This is NOT a 3D game!
This is the repository where I followed this great blog post by @grantshandy: https://grantshandy.github.io/raycasting/. It shows you how to make a game using the same raycasting technology as the first Wolfenstein game.
It's made with Rust and WASM-4, and (as of writing) weighs only 2038 bytes!
Check it out live here: https://rhian-cs.github.io/rust-tutorial-raycaster/
Controls:
- Arrow Keys move around
- Z and X turn left and right
- By clicking and dragging with your mouse the camera rotates too
- Install
make
- Install Rust Nightly
- On the current directory, you can run:
rustup override set nightly
- On the current directory, you can run:
- Install
binaryen
- For Ubuntu you can install it with
sudo apt install binaryen
- For Ubuntu you can install it with
- Install wasm4 version 2.3.1
- With ASDF you can run:
asdf plugin-add wasm4 asdf install wasm4 2.3.1
- You'll probably need to install
glibc
version 2.31- For Ubuntu you can install it with
sudo apt install libc6
- For Ubuntu you can install it with
- Enable the wasm architecture for Rust:
rustup target add wasm32-unknown-unknown
Build with:
make
Build and run with:
make run
Build and check the size of the app with:
make size
Build and create a browser executable version of the game:
make bundle
If you use VS Code and has the CodeLLDB extension installed, you can configure the workspace to run the app by pressing F5.

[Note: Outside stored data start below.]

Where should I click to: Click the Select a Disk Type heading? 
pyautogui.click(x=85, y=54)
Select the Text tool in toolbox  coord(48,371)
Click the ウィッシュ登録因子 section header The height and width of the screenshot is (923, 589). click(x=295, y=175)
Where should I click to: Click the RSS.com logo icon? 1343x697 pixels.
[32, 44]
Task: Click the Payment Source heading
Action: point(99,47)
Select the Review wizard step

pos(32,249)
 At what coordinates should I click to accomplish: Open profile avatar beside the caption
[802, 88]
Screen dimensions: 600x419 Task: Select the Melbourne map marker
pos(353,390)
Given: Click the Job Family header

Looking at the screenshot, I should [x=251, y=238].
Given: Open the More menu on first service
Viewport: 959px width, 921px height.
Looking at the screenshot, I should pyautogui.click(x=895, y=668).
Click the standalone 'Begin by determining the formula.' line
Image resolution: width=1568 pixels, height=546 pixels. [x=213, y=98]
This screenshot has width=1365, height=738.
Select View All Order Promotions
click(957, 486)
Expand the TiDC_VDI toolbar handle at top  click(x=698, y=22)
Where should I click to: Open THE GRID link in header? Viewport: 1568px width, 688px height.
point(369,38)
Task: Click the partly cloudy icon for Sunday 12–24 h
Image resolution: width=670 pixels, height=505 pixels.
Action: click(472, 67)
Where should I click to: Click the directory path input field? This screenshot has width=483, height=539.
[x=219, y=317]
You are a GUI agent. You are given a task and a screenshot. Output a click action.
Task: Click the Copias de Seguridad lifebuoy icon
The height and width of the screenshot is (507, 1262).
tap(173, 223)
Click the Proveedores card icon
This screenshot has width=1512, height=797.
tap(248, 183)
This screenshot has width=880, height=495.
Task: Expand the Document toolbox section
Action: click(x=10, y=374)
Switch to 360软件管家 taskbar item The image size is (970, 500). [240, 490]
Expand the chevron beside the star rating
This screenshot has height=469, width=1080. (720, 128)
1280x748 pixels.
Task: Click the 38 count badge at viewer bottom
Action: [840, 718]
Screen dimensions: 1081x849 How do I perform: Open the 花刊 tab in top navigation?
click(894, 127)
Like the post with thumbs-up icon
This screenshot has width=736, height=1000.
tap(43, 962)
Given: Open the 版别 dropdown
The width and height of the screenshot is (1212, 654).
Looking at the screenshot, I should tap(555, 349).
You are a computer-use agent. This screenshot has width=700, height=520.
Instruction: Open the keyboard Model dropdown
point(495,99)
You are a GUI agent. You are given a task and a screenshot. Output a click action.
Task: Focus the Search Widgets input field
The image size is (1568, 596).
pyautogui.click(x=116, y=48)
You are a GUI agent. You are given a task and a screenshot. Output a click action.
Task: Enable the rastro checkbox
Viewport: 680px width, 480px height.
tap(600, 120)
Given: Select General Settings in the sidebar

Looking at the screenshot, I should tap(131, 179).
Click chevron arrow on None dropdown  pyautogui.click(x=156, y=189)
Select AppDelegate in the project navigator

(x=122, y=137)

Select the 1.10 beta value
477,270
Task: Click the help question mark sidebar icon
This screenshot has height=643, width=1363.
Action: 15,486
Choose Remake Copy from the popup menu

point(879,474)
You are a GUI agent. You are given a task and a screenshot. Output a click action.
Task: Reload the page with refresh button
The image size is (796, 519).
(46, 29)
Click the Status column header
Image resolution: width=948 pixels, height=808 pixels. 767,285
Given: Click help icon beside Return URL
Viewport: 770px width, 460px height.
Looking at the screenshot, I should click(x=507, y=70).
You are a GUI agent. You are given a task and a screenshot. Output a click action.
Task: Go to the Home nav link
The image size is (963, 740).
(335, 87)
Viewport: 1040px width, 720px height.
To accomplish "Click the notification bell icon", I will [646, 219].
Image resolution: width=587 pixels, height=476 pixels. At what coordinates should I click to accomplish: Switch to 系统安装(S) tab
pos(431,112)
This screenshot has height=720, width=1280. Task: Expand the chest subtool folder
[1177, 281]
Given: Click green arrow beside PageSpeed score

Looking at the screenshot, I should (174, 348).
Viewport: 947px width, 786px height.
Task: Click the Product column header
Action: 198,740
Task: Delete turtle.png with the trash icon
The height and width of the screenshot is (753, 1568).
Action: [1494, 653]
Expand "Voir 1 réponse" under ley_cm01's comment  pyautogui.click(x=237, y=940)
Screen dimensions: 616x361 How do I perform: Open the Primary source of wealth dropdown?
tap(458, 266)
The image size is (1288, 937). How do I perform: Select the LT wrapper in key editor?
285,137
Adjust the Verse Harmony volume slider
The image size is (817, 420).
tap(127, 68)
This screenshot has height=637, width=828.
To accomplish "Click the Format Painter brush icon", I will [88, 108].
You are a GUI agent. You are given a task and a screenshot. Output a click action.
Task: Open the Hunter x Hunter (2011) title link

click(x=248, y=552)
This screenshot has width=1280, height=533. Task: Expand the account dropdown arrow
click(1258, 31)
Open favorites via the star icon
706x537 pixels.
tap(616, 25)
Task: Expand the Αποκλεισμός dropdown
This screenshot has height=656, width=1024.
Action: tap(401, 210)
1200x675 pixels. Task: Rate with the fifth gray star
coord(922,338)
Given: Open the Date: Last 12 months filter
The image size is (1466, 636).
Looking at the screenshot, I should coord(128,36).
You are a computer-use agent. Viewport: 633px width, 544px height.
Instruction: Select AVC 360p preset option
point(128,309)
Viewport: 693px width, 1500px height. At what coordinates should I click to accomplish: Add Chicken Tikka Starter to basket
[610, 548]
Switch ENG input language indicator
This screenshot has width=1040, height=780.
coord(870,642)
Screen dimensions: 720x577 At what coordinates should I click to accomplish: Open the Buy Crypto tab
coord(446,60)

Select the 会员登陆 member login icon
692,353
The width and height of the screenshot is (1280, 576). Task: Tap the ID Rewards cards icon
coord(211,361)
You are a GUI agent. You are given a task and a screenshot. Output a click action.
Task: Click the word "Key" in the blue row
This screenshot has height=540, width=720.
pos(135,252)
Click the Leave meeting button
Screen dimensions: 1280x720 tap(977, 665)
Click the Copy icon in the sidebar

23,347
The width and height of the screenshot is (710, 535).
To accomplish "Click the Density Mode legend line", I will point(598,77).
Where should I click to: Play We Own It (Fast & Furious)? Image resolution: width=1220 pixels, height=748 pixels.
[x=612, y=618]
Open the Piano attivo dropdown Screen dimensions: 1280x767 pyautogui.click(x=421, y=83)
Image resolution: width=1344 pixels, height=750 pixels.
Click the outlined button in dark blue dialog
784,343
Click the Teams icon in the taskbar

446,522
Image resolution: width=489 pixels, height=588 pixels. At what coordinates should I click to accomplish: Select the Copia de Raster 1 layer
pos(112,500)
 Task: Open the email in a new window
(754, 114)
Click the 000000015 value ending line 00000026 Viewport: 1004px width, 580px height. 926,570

To do that just create a .vscode/launch.json
directory and fill it with the following:
{
"version": "0.2.0",
"configurations": [
{
"type": "lldb",
"request": "launch",
"name": "Debug",
"program": "make",
"args": ["run"],
"cwd": "${workspaceFolder}"
}
]
}
If your Rust Analyzer extension is annoying you about the panic handler, add the contents below to your local config/settings.json
file (source).
{
"rust-analyzer.checkOnSave.allTargets": false
}
To deploy the file, I'm using the gh-pages utility, which required Node (the npx
executable in particular) to be installed.